Öte yandan Kurum uygulamasında kesinti halinde de belli koşulların varlığı durumunda itiraz hakkının bulunduğu, yapılan işlemlerle ilgili sözleşmeli eczacıdan bilgi alındığı ve nihayet genel bir hukuk kuralı olarak dilekçe verme ve yazılı başvuru hakkının bulunduğu söylenebilmekle birlikte; bunların, kurallı, önceden belirlenmiş “savunma hakkı” kapsamında değerlendirilmesi mümkün değildir.
Hukukta neredeyse kutsallık mertebesine ulaşmış bir haktır, savunma hakkı. Öyle de olması gerekir.
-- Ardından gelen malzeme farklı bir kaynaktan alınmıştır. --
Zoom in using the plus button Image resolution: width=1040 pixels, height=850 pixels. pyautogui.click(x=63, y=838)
Ben yaptım oldu tarzı despotik, sorgulanamayan, yapılan işleme ait süreç ve belgeler hakkında bilgi sahibi olunamayan, ancak taraflardan birinin her bakımdan egemen olduğu durumlarda zayıfın korunmasına dönük bir haktır.
Bilindiği üzere “savunma” başlıklı madde 2009-2012 Protokolü’nde olmayıp, ilk defa 2012-2015 Protokolü’nde konulmuştur. Savunma hakkı, sonraki işlemler düşünüldüğünde aslında, hem işlemi uygulayanı, hem de hakkında işlem uygulananı koruyan ve rahatlatan bir mekanizmadır. Böyle yaklaşıldığında Protokol’ün 5.2 maddesinin eksiklikler içerdiğini ve üzerinde fazlaca düşünülmeden düzenlendiğini söylemek güç değildir.
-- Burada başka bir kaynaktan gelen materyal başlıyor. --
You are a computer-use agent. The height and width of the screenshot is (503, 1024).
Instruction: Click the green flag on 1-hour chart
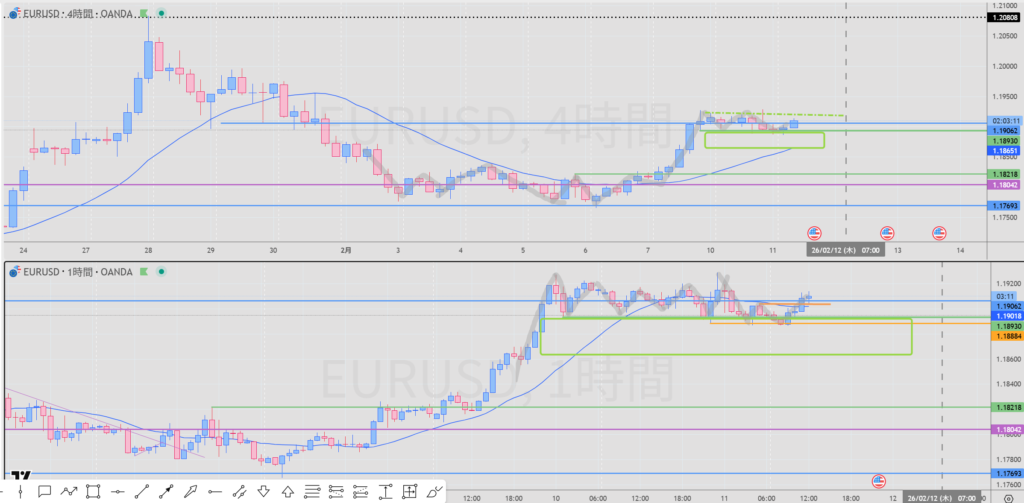[x=144, y=270]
Bir kez daha önemle belirtmek gerekir ki Protokol tek taraflı bir idari işlemdir ve bu işlem iki kamu kurumu olan SGK ve TEB tarafından gerçekleştirilmektedir. Buna göre savunma sadece SGK tarafından alınsa bile, değerlendirme sürecine, itiraz komisyonlarında olduğu gibi TEB veya Oda temsilcilerinin de katılması gerekir.
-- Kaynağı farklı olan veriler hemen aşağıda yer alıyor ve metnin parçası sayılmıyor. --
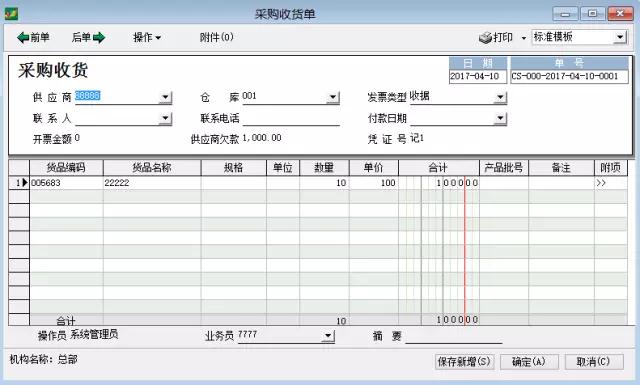The height and width of the screenshot is (385, 640).
Task: Expand the 仓库 warehouse dropdown
Action: tap(333, 97)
Oysa eczacının savunması, 5.2. maddeye göre “…Kurum(un) taşra teşkilatınca değerlendirilmek”tedir. Katılımcılıkla ilgili olarak benzer bir uygulamayı, memur disiplin hukukunda disiplin kurullarına memur sendika temsilcilerinin katılması şeklinde görmekteyiz.
Yine savunma hakkının en önemli yanlarından birisi, savunmayı yapacak kişinin hakkındaki suçlamaları ve bu suçlamalara istinat eden belge ve bilgileri öğrenmesidir.
Bu husus, nerdeyse uygulamada en önde gelen sorundur. Bilgi Edinme Kanununa göre belge istendiğinde savunma hakkı için verilen süre geçmektedir, diğer yandan ceza yargılaması sözkonusu olduğunda “soruşturmanın gizliliği” esas gösterilerek bilgi verilmediği durumlar olmaktadır.
Dolayısıyla savunma hakkı konusunda hiç değilse belli tutar cezai şart veya doğrudan fesih ve/veya tarafların anlaşacağı sınırlar çerçevesinde, savunma yapacak eczacıya soruşturma ya da inceleme dosyasını inceleme veya avukatına inceletme hakkı tanınmalıdır. Diğer alt disiplin cezaları için olmamakla birlikte örneğin “devlet memurluğundan çıkarma” cezası verilecek bir disiplin suçu isnat edilen devlet memurları için 657 sayılı yasada kendisi veya avukatı vasıtasıyla soruşturma dosyasını inceleme ve yine kendisi veya avukatı tarafından sözlü savunma hakkı tanınması, böyle bir düzenleme için iyi bir örnektir.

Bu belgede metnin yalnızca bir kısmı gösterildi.